**FRAGMENTO SELECCIONADO**:

==================================================

Lecturas del día:
Ef 5,8-14
Jn 9,1-41
Jn 9,1-41
Ya en la Revelación del Antiguo Testamento, el Señor Dios había mostrado al Pueblo de Israel, como el juicio del Creador fuera más profundo y verdadero de los pensamientos de la creatura. Hemos escuchado de hecho, en la Primera Lectura : «No te fijes en su aspecto ni en lo elevado de su estatura, porque yo lo he descartado. Dios no mira como mira el hombre; porque el hombre ve las apariencias, pero Dios ve el corazón» (1Sam. 16, 7). El Señor había indicado, de esta manera, cual es el verdadero criterio para juzgar a un hombre y junto a este, el lugar en el cual el hombre puede encontrar la mirada de Dios y entrar en relación con Él: su corazón. Por “corazón”, la Biblia, obviamente no lo interpreta como el centro de las palpitaciones mas intimas, sino “el sagrario” del hombre, su conciencia, donde se le ha dado la capacidad de escuchar la misma voz de Dios y reconocer de esta manera el fruto de la Luz : «Ahora bien, el fruto de la luz es la bondad, la justicia y la verdad» (Ef. 5,9).
Sin embargo, incapaz de permanecer fiel a lo más verdadero que hay en él, el hombre regresa a sus pequeños criterios, produciendo toda maldad, injusticia y falsedad, para gobernarse a si mismo, obteniendo cada véz, lo que él decide que es para su bien, esperando de convertirse así «como Dios» (Gen. 3,5).

==================================================

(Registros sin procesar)
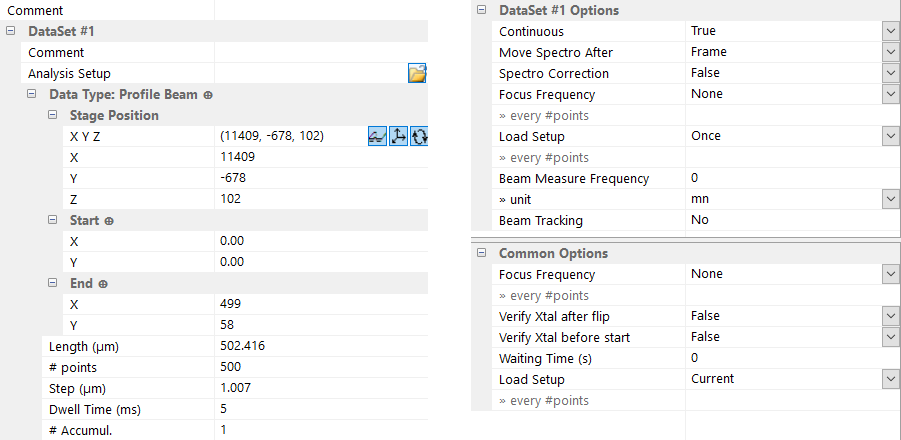Open the Analysis Setup folder browse icon

click(x=417, y=73)
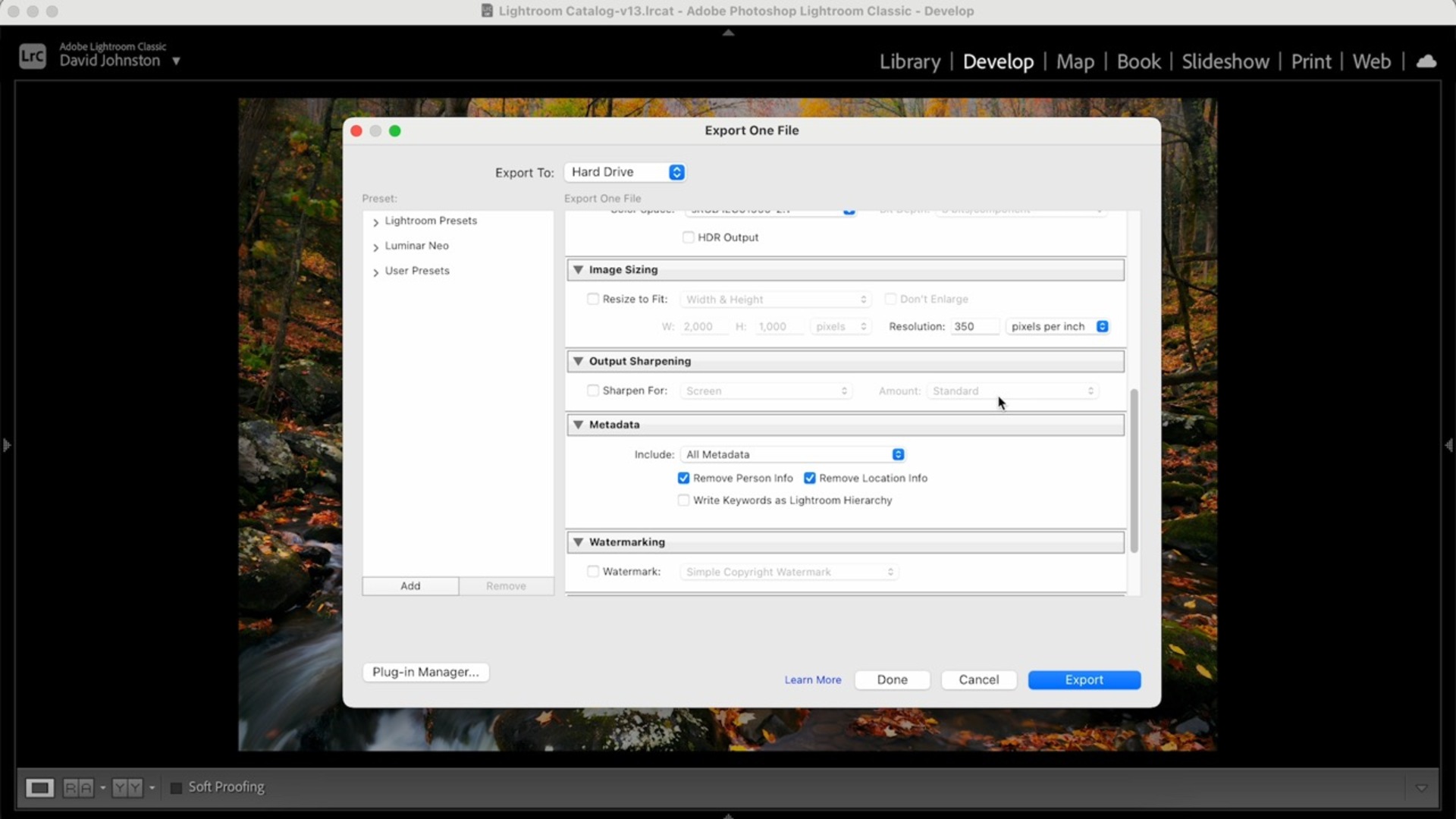
Task: Enable the Watermark checkbox
Action: tap(593, 572)
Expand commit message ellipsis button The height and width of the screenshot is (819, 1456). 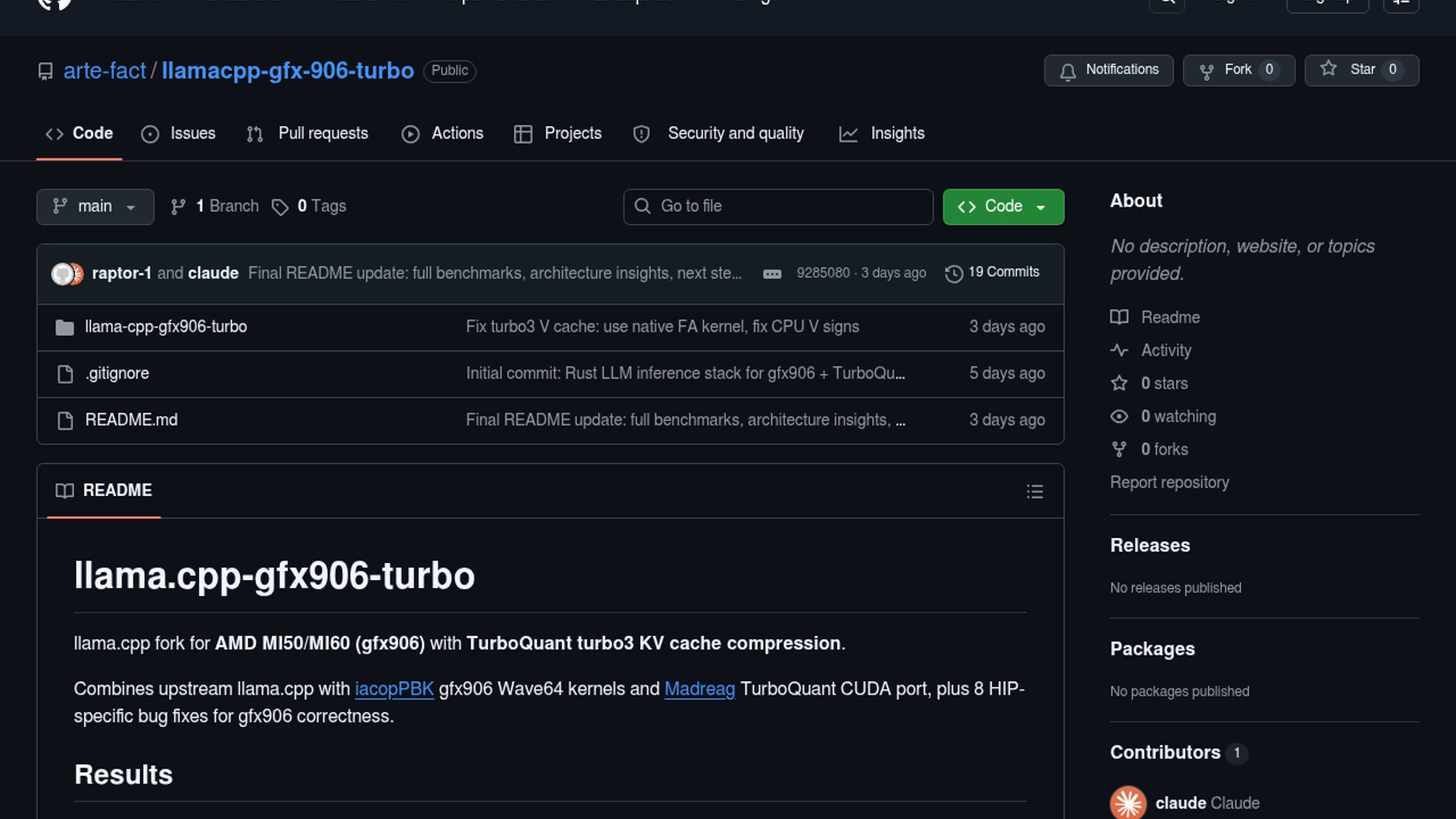(x=772, y=274)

==================================================

**LISTA DE TAREAS**:
a) Enumera, por favor, las citas bíblicas que aparecen entre paréntesis en el fragmento seleccionado sobre las lecturas del día.
b) Escribe la continuación del fragmento sobre las lecturas del día a partir de su última oración.

**RESPUESTAS**:
a)
- 1Sam. 16, 7
- Ef. 5,9
- Gen. 3,5

b)
Pero Dios no se da por vencido y se encuentra con cada uno de nosotros, así como lo narra en doble sentido, sobre todo, el Evangelio: «escupió en la tierra, hizo barro con la saliva y lo puso sobre los ojos del ciego» (Jn. 9,6). O sea, Dios se hizo hombre, creatura; se unió a nuestra tierra, para que el hombre no pudiera escapar de Él, sino que pudiera llegar a reconocer, por medio del encuentro con Su Santísima Humanidad, lo que San Juan escribe en el prólogo del Evangelio: «Y el Verbo se hizo carne y habitó entre nosotros » (Jn. 1,14).
En segundo lugar, «Él dice ve a lavarte a la piscina de Siloé, que significa "Enviado"». (Jn.9,7). Cristo el enviado del Padre, tomó sobre sí mismo, todos nuestros pecados, hasta las últimas consecuencias de nuestra ceguera, hasta dejarse despojar de sus vestiduras, coronar de espinas y clavar en una cruz, despreciado por Su mismo Pueblo y abandonado por Sus más íntimos amigos. Este Amor inaudito de Cristo, no hace más que vencer definitivamente, con el tiempo, todo temor de frente a nuestros limites, porque no existe nada en nosotros que le pueda impedir de amarnos.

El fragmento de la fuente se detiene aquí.